The keynote speaker last year was Marvin “Skip” Schoenhals, who guided WSFS from the brink of a federal takeover to a leadership position among banks in the state. Schoenhals continues to serve as chairman of WSFS and Vision 2015, the effort to build a world-class public education system in Delaware.
It also marked a changing of the guard in the banking community, following the sale of Wilmington Trust to Buffalo, N.Y.-based M&T. WSFS is now the state’s largest locally based bank.
In addition to the keynote speech, chamber officials and the governor discuss issues facing the general assembly and the business community.
Perhaps the biggest draw is a chance to spend time with a virtual who’s who of the state’s leaders. “It’s an excellent opportunity, particularly for small business owners,” Heffron says.
The event is also an opportunity to reflect on the many changes that have rocked Delaware.
One example came in 2011 when former Congressman Mike Castle, who lost in the U.S. Senate primary to Christine O’Donnell, received the Josiah Marvel Cup. The cup is awarded annually, with the identity of the recipient kept secret.
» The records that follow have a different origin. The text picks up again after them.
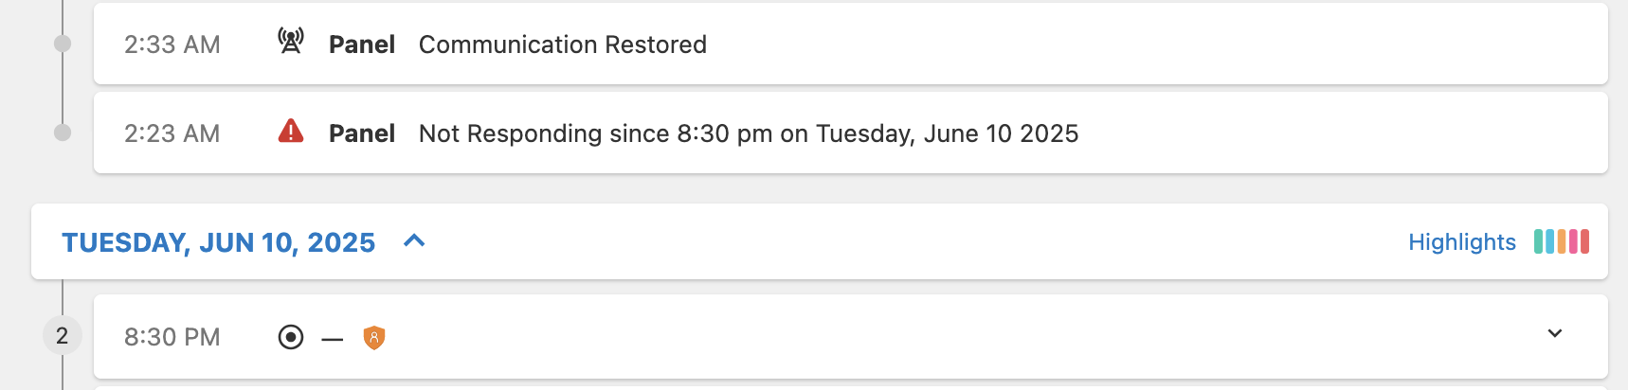
Task: Open the Not Responding since 8:30 pm message
Action: click(749, 133)
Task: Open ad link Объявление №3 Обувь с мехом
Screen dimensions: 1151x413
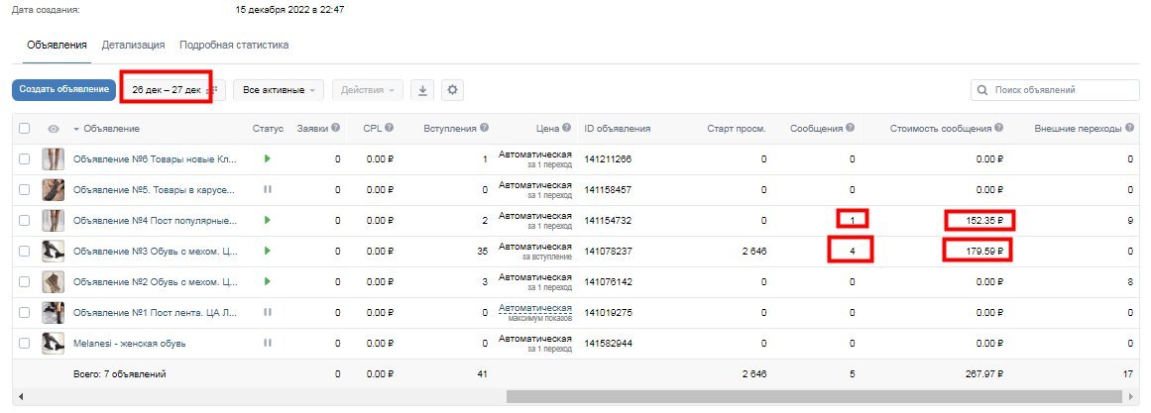Action: pos(156,251)
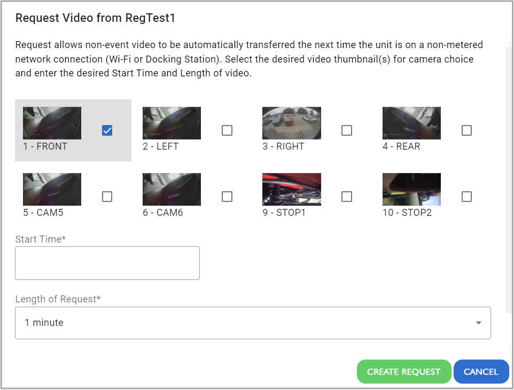Select the STOP2 camera thumbnail
This screenshot has width=514, height=390.
[412, 190]
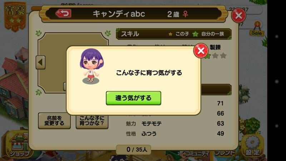Open the フレンド menu item

click(225, 153)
Last year’s winner was Robert F. Rider, CEO of O.A. Newton, a Bridgeville-based manufacturer of materials handling equipment.
Keeping a lid on the selection is not always easy, Heffron says. More than once, the recipient was spending the winter in Florida and had to be coaxed out of the Sunshine State with a story about a friend receiving the award.
The cup for service to the state is awarded from a field of nominees picked by a committee that this year will include Heffron. Nominees not receiving the award are often carried over to the next year for further consideration.
Consideration is also given to prominent nominees in poor health, with former U.S. Sen. William Roth and construction executive and former chamber chairman Richard DiSabatino winning the cup. Heffron says it is important to offer the honor while the recipient is still able to attend the event.
One fairly recent exception was James Gilliam, a Beneficial Corp. executive and community leader, who died unexpectedly.
The Marvel Cup Award dates back to 1951. It was named in honor of Josiah Marvel, who reorganized the state Chamber of Commerce and served as its first president nearly a century ago. Marvel was one of the architects of Delaware’s world-renowned corporate law system and a founder of Corporation Services Co. CSC, based near Wilmington, has grown into an incorporation firm with a national network of offices.
The dinner also has its lighter traditions. One that went on for years was the ceremonial passing of the aspirin to the new chairman of the state chamber.
The aspirin prop had its roots during the tenure of chamber president John Burris, who was known for a strong leadership style that could leave a surprised chairman looking for a tablet or two.
The most recent chamber president, James Wolfe, retired earlier this year. Wolfe has earned praise for guiding the chamber during a difficult period that included the closing of the state’s two auto plants, including the Chrysler assembly plant in Newark that he once managed.
A search is currently under way for a new president.
Heffron says the chamber is closing the application process and it is not yet known if Wolfe’s successor will be on hand.
Still, an introduction of a new president would come as no surprise. After all, this is Delaware’s biggest business event.